# START OF Data shown
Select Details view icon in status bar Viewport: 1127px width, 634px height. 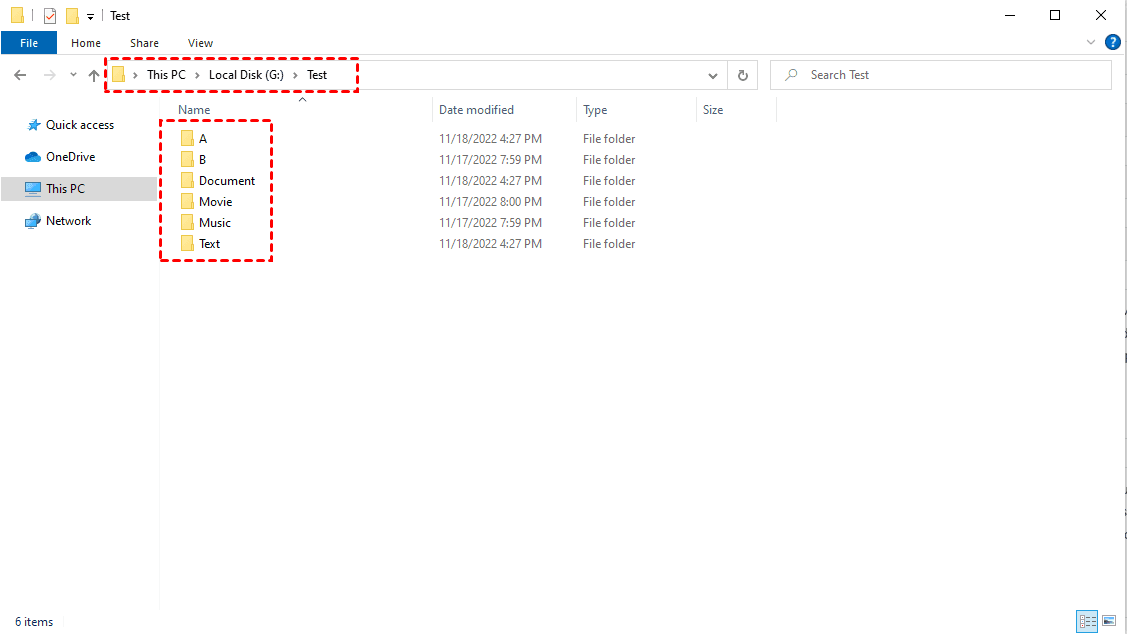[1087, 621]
# END OF Data shown
# START OF Data shown
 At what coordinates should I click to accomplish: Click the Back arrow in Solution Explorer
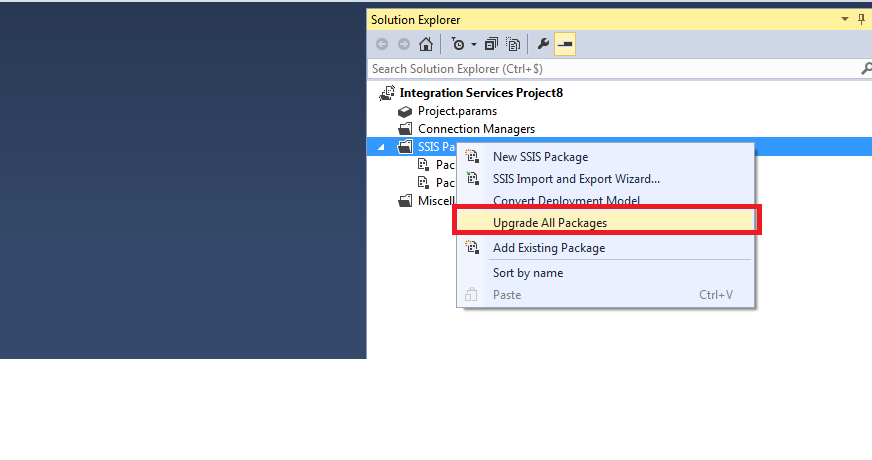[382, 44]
# END OF Data shown
# START OF Data shown
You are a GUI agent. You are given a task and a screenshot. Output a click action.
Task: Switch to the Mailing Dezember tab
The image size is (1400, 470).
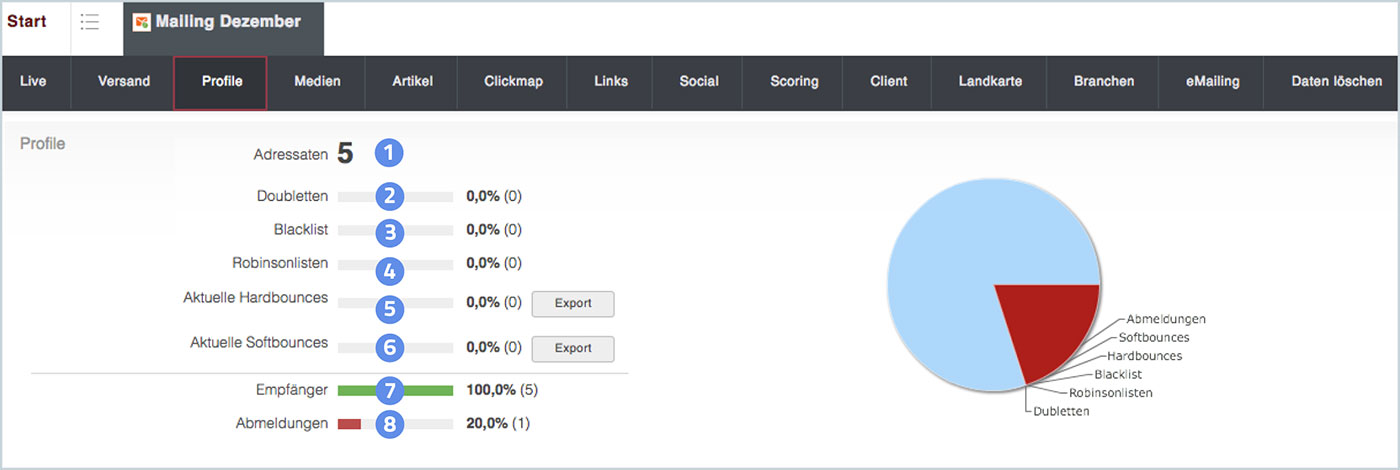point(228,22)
# END OF Data shown
» **Set problem**:
Copy the lines verbatim, starting at the line that contains "You are a GUI" and ending after the line that contains "point(228,22)". Omit the pictures from your answer.

» **Reply to the exercise**:
You are a GUI agent. You are given a task and a screenshot. Output a click action.
Task: Switch to the Mailing Dezember tab
The image size is (1400, 470).
point(228,22)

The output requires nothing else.